"""
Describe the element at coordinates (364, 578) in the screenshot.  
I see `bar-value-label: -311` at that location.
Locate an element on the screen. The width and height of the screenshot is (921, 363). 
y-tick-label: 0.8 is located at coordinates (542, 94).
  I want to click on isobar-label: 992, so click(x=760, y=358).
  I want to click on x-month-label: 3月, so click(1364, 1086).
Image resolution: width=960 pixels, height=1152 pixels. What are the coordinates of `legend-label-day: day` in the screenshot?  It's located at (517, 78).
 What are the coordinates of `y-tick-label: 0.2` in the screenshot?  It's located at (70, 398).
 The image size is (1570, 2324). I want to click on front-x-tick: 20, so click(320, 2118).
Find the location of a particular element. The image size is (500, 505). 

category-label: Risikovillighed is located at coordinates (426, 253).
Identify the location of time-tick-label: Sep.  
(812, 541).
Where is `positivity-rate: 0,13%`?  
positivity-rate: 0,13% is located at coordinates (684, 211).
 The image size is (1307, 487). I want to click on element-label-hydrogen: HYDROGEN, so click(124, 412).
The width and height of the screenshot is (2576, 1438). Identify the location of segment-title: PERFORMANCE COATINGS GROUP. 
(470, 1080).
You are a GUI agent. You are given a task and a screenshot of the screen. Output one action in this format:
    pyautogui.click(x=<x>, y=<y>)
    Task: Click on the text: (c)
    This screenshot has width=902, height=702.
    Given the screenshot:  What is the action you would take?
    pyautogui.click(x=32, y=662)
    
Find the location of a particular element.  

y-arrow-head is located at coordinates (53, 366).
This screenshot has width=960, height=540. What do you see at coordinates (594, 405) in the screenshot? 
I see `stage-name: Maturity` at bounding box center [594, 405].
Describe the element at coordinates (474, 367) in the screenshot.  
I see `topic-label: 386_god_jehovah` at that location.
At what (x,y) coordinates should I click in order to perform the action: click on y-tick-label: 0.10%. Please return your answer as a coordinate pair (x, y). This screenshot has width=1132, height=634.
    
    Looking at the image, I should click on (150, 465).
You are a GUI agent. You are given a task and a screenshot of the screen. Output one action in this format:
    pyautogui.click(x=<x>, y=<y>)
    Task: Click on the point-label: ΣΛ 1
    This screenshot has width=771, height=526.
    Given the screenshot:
"""
Extract, without any change, the part of the lines above that opens with the line containing "This screenshot has width=960, height=540." and closes with the final line, including both ends.

This screenshot has width=960, height=540. What do you see at coordinates (594, 405) in the screenshot? 
I see `stage-name: Maturity` at bounding box center [594, 405].
Describe the element at coordinates (474, 367) in the screenshot.  
I see `topic-label: 386_god_jehovah` at that location.
At what (x,y) coordinates should I click in order to perform the action: click on y-tick-label: 0.10%. Please return your answer as a coordinate pair (x, y). This screenshot has width=1132, height=634.
    
    Looking at the image, I should click on (150, 465).
You are a GUI agent. You are given a task and a screenshot of the screen. Output one action in this format:
    pyautogui.click(x=<x>, y=<y>)
    Task: Click on the point-label: ΣΛ 1
    This screenshot has width=771, height=526.
    Given the screenshot:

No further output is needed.